We met Jack from GDS to talk about the practicalities of doing some more work with them. We were hoping to be able to use the Digital Outcomes and Specialists framework but it sounds as though that might not be feasible; or at least not in the short term.
Despite this we started going through the application process for version 2 of the framework. I ended up wasting quite a lot of time trying to compare the various contracts between the two versions before giving up. The contracts only appear to be available as PDFs which makes comparing them way harder than it should/could be. At one point I found myself creating Markdown versions of the contracts to make comparison easier (I figure this would be useful to others too) before deciding that it wasn’t the best use of my time.
We’re continuing to use IFTTT to automatically create Trello cards for a number of recurring tasks we have set-up in a Google Calendar.
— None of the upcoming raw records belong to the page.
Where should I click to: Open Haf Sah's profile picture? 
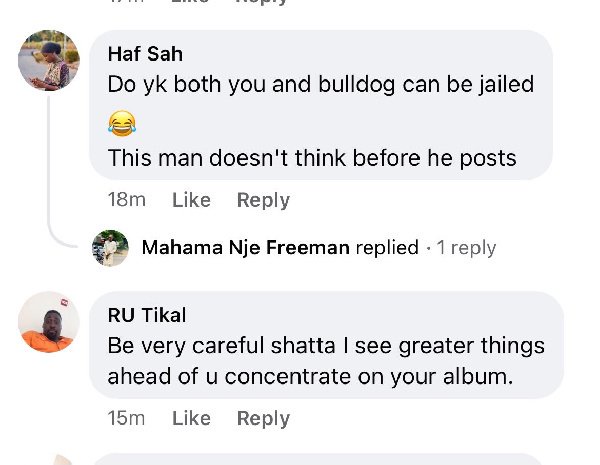pyautogui.click(x=49, y=60)
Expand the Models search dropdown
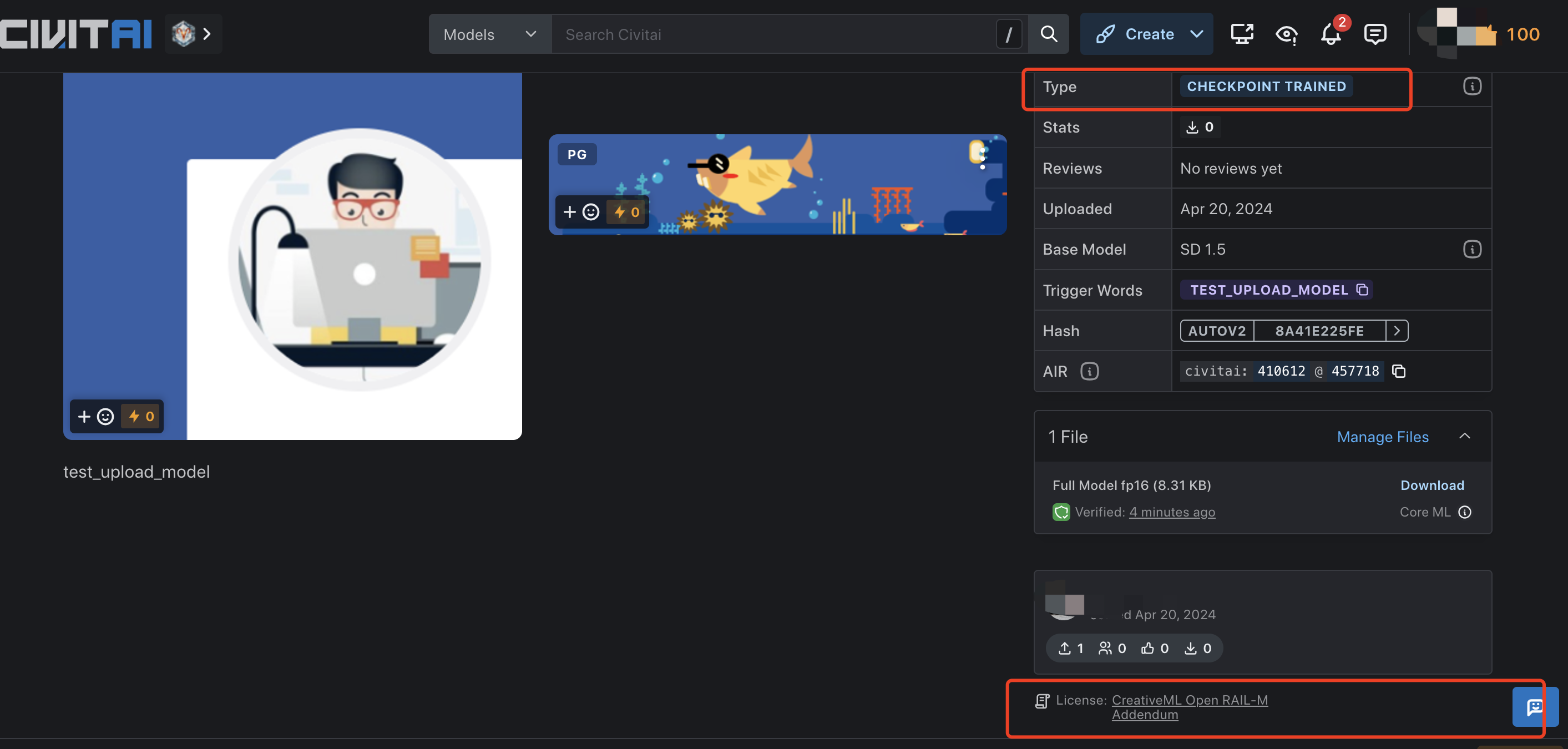This screenshot has width=1568, height=749. 488,33
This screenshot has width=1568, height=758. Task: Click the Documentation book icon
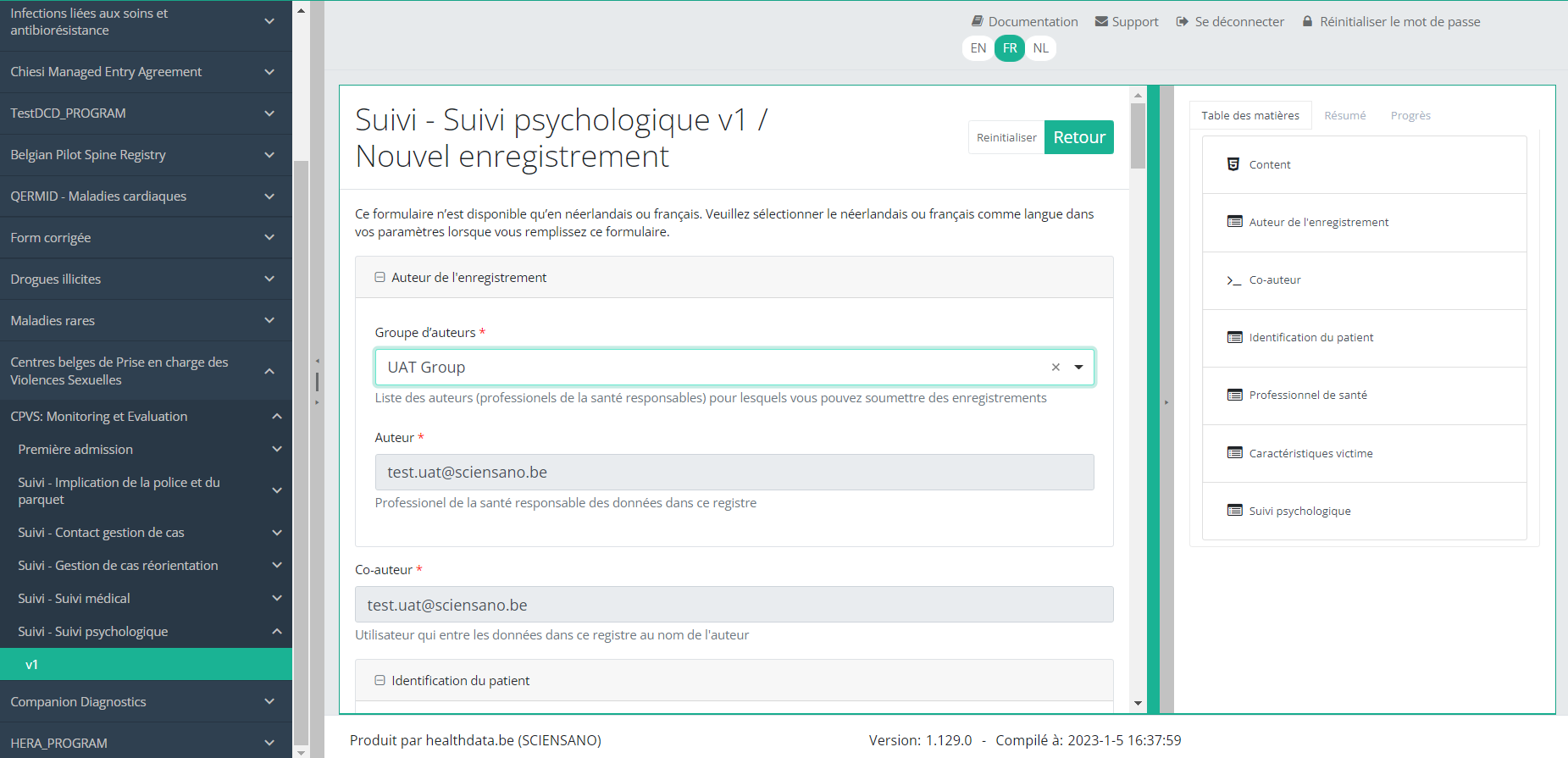tap(977, 21)
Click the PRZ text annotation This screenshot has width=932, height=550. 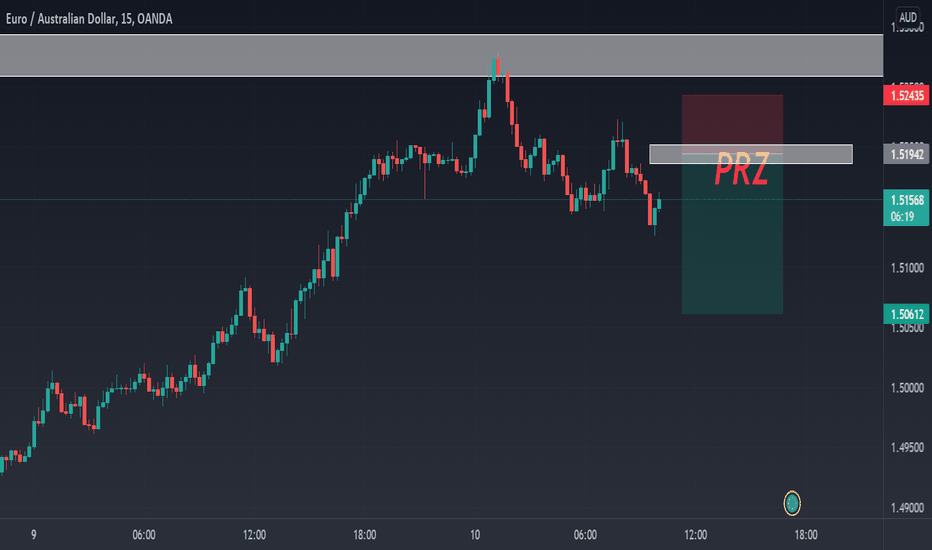[741, 169]
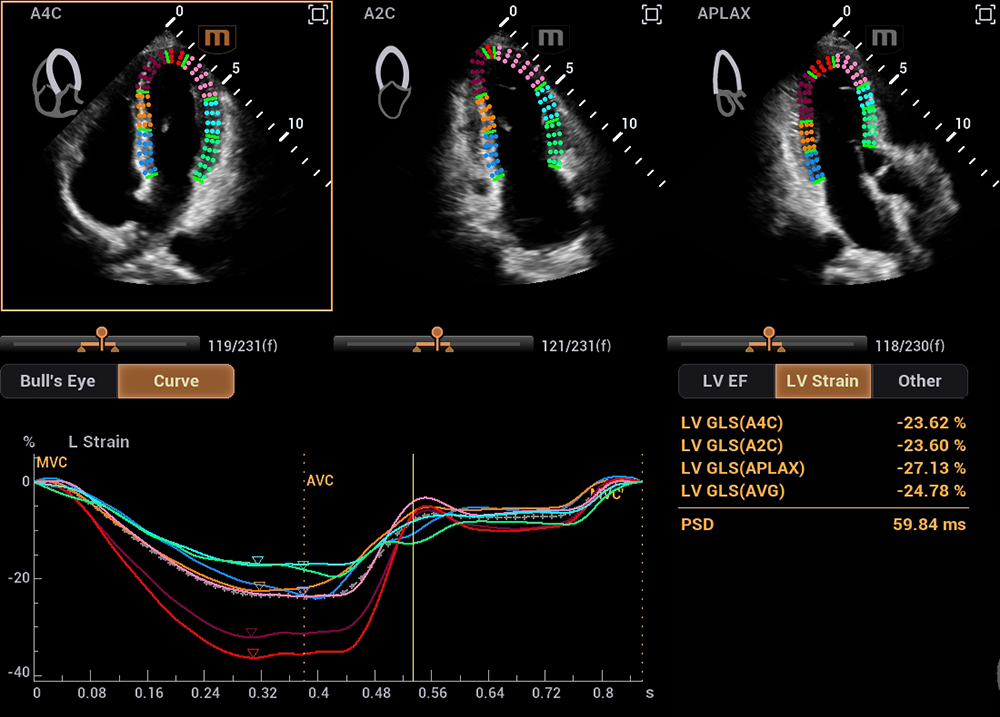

This week we moved the small number of recurring tasks from our main calendar to a “GFR Tasks” specific calendar. This makes things a little simpler as we no longer have to rely on being able to search for the tasks we want to create cards for.
We spent quite a while experimenting with the Google Groups Collaborative Inbox. We share the responsibility of handling the emails we receive and have evolved a mostly shared understanding of how to deal with them. We:
- Forward emails to Trello where it looks like there might be some work required.
- Forward emails to our main Google Group with a note to explain why we’re ignoring it.
- Forward emails to our main Google Group with a note to explain why there’s no action required; because it’s an informational email in response to submitting our payroll, for example.
We hoped that using the Collaborative Inbox would mean that we’re able to codify this process a bit which would allow us to avoid having to remember it. Unfortunately, it didn’t quite work in the way we expected and actually appears to introduce more problems than it solves.
We started by trying to use the groups web interface instead of our individual mail clients. This was immediately problematic as it doesn’t appear to be possible to reply to the author directly: a reply is sent to the group and cc’d to the author. We imagine this being confusing to (most) people that aren’t aware that they’re dealing with a mailing list.
We then switched to using a combination of the group interface and our individual mail clients. This is problematic as the status of messages in the group (e.g. marking an email as “done”) isn’t reflected in our email clients, meaning that we now need to look in two places to see whether we need to do something.
We ended up going back to using our email clients instead of the group interface. The only thing we’re doing in addition is using moderation in the group in an attempt to reduce the number of junk/pointless emails that make it through to our email clients and the group archive.
We had an urgent email on Friday afternoon reporting that the playlists weren’t working in the Hookline music app! We soon realised that it was because the credit card registered with AWS had expired. Updating the details had us back up and running immediately. We’re planning to put something in place that helps ensure we’re alerted to this problem much sooner in future.
James and I spent some time pairing on my pull request that refactors some of the
AnyInstanceMethod classes. This has been in progress for some time so our goal was to determine the minimum work required to get the changes merged. I came away with a list of things to do and hope to get round to them soon.
James investigated the problem described in issue 286 and decided to deprecate the somewhat confusing behaviour of passing a block to the
mock methods. This all took slightly longer than expected as James first had to work around a change on Travis that caused builds against Ruby 1.8.7 to fail.
James spent some time working with the chess boards he’d purchased. He’d hoped to get the chess computer wired up to a breadboard but progress was hampered when the soldering proved to be much trickier than expected.
We headed to the Calthorpe Arms for our monthly drinks on Wednesday. It wasn’t too busy, had a good atmosphere, served delicious beer and the food looked pretty tasty too.